- **WHAT YOU WILL DO**
Find the string "agent" in the listing below and return each line it appears in.

---------- INPUT DATA

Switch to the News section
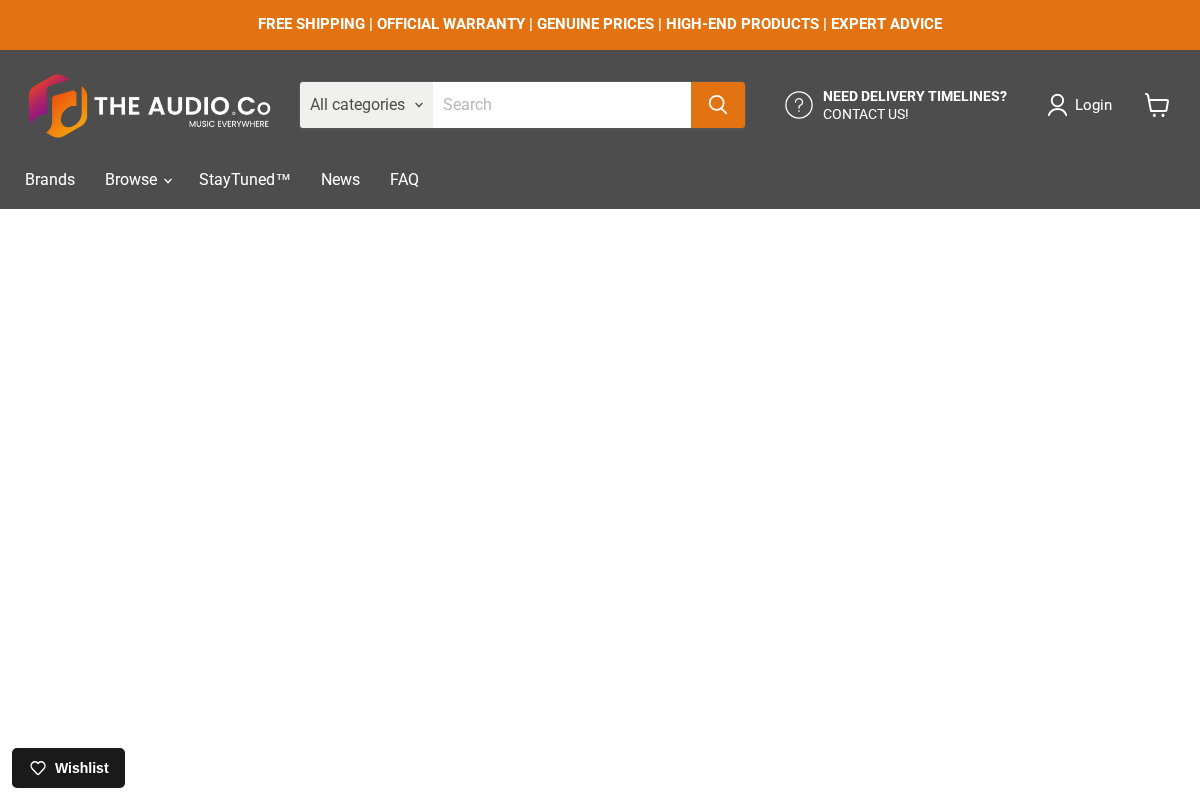The width and height of the screenshot is (1200, 800). (340, 179)
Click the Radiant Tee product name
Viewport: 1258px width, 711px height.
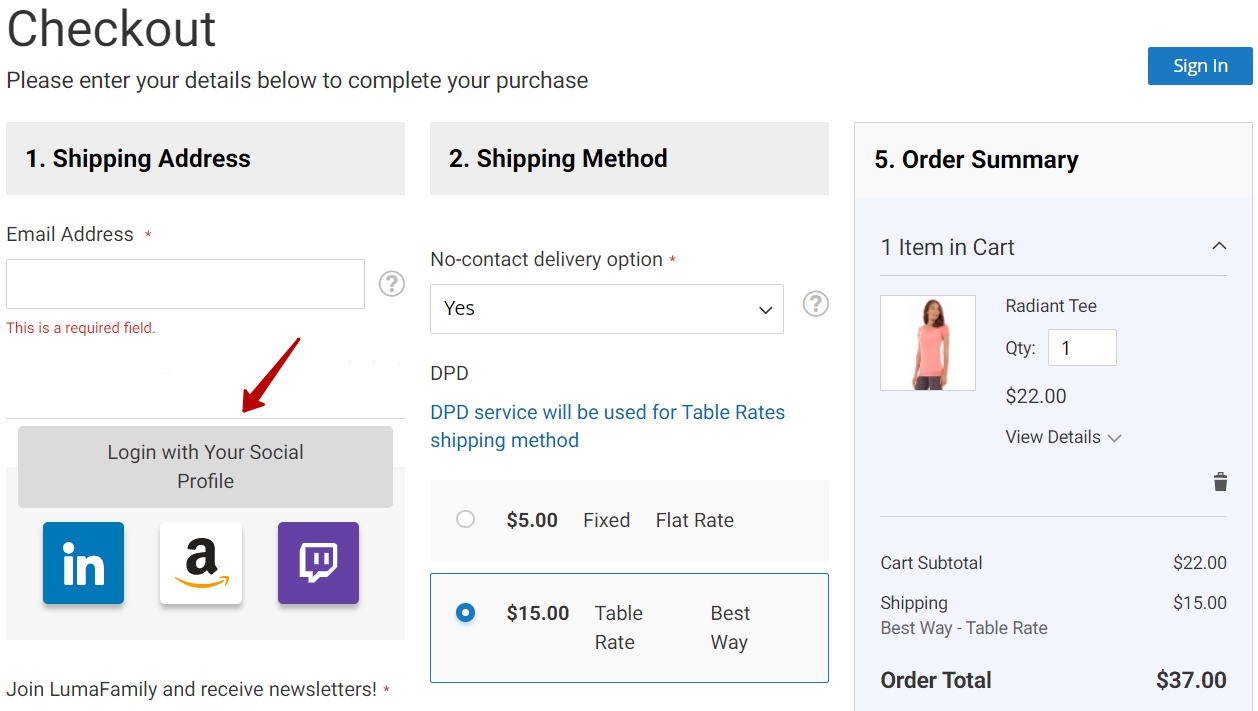coord(1051,306)
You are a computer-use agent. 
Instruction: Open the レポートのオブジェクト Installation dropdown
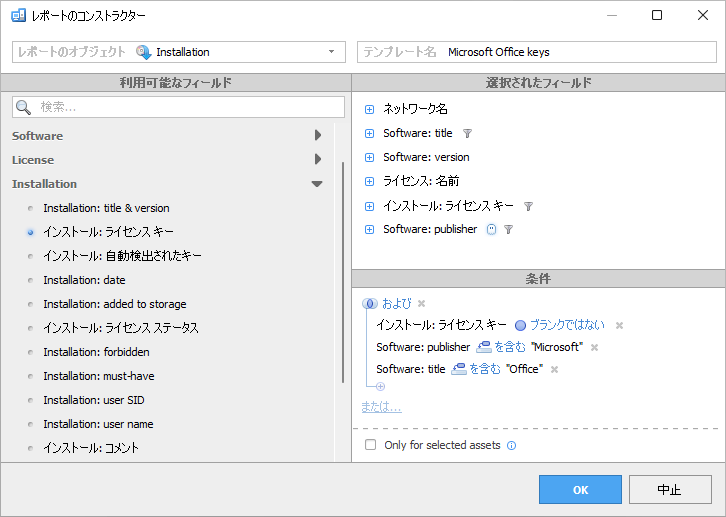[331, 52]

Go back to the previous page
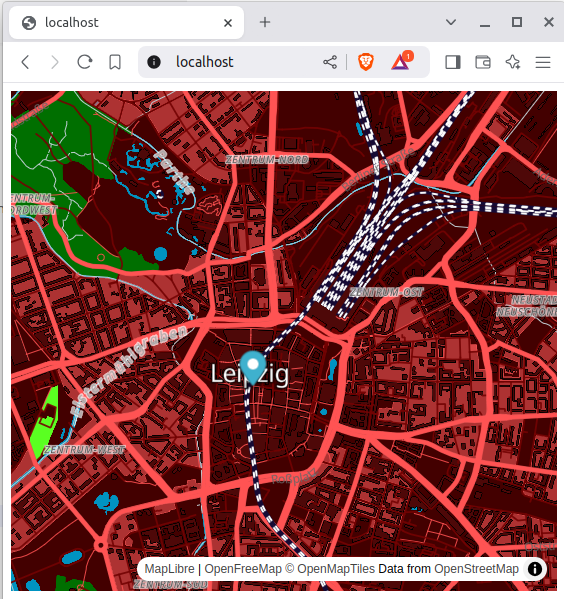coord(25,62)
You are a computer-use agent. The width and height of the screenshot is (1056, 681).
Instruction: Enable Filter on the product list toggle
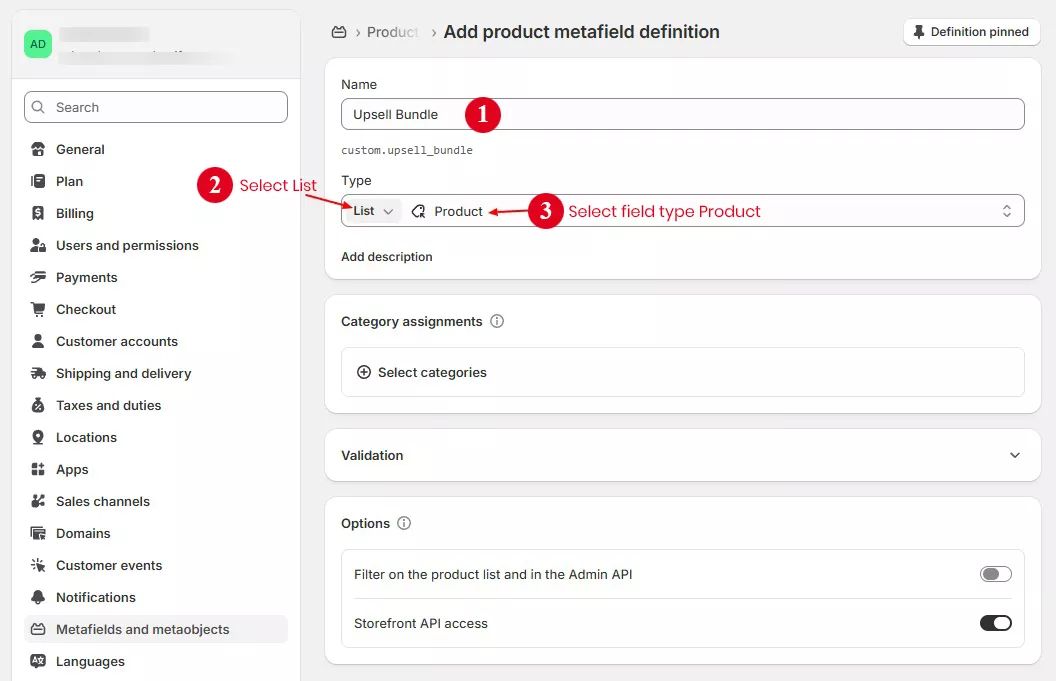tap(995, 573)
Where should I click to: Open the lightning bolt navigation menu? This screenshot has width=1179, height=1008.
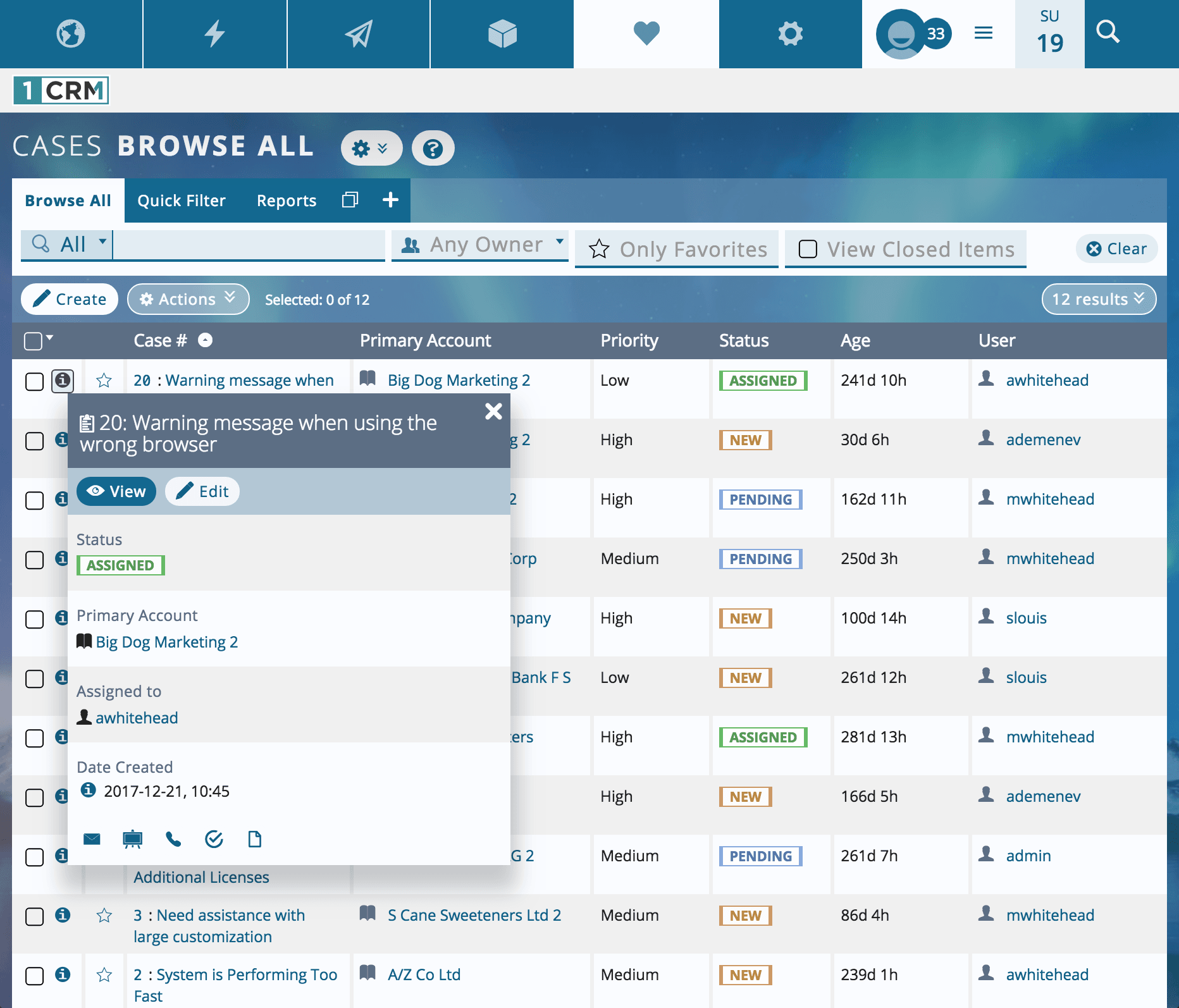click(214, 34)
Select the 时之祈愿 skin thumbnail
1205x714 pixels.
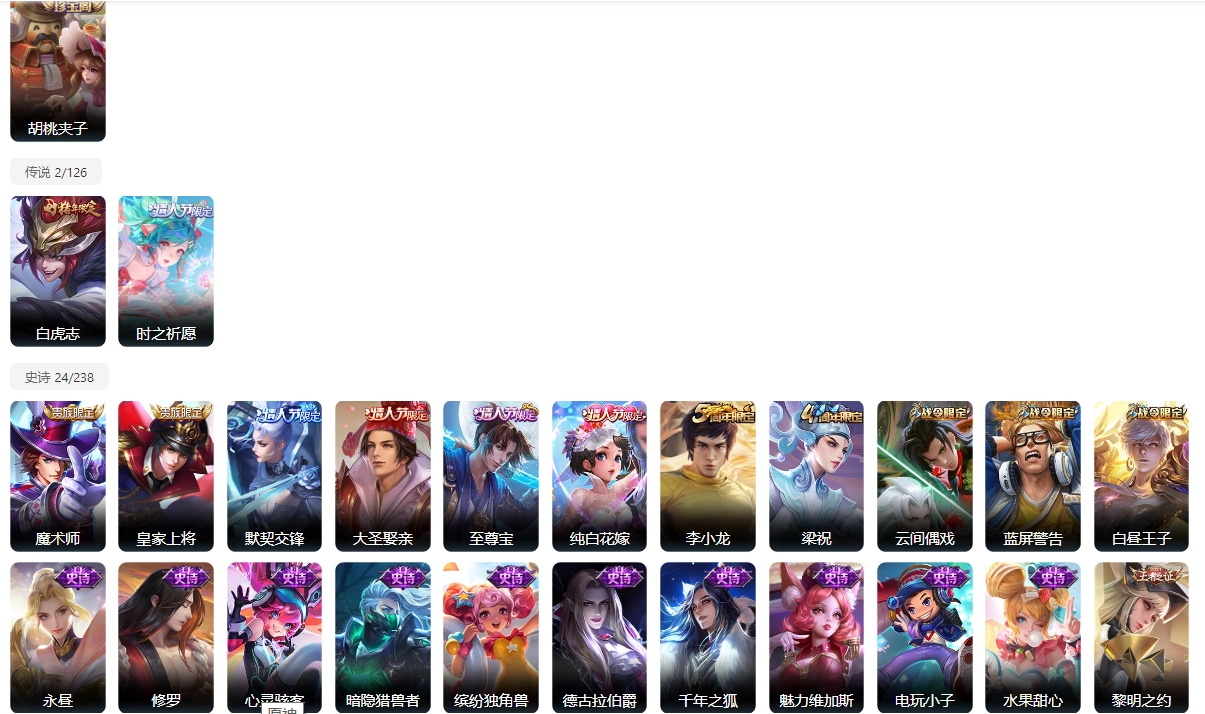pyautogui.click(x=166, y=271)
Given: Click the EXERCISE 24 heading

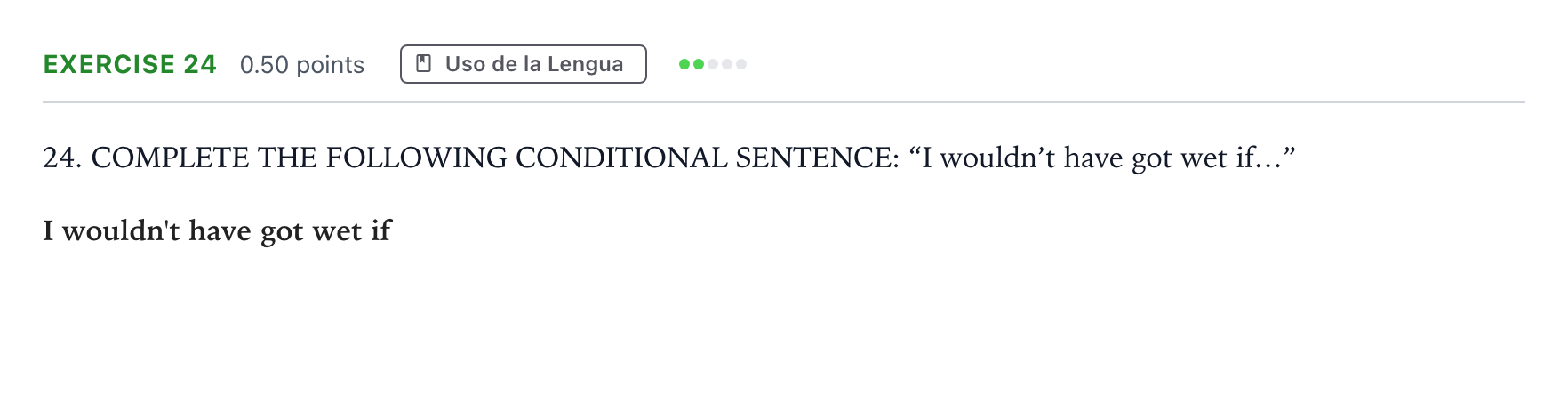Looking at the screenshot, I should [130, 64].
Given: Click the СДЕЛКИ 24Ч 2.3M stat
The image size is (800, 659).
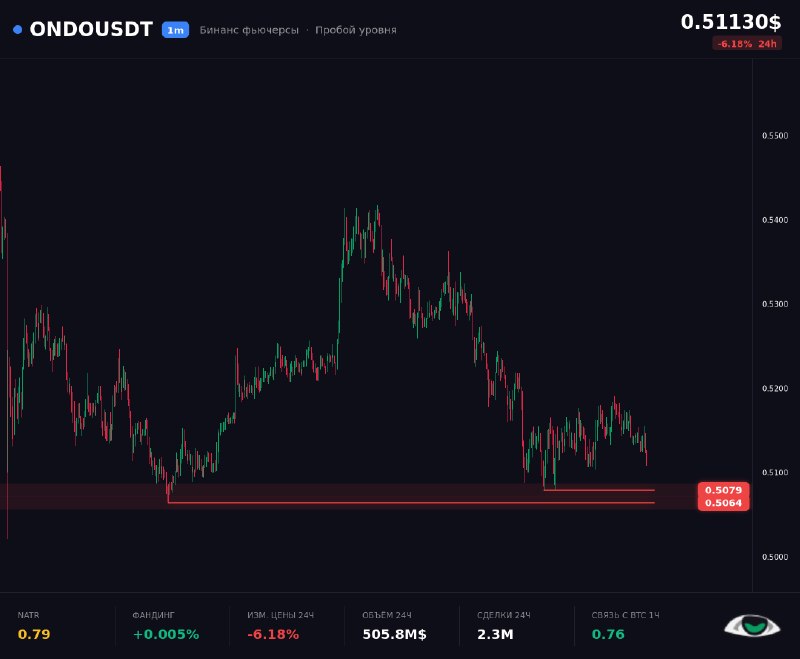Looking at the screenshot, I should coord(504,626).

--------------------

- **ANSWER TO THIS EXERCISE**
You are a computer-use agent. 
You are a computer-use agent. The width and height of the screenshot is (1056, 681).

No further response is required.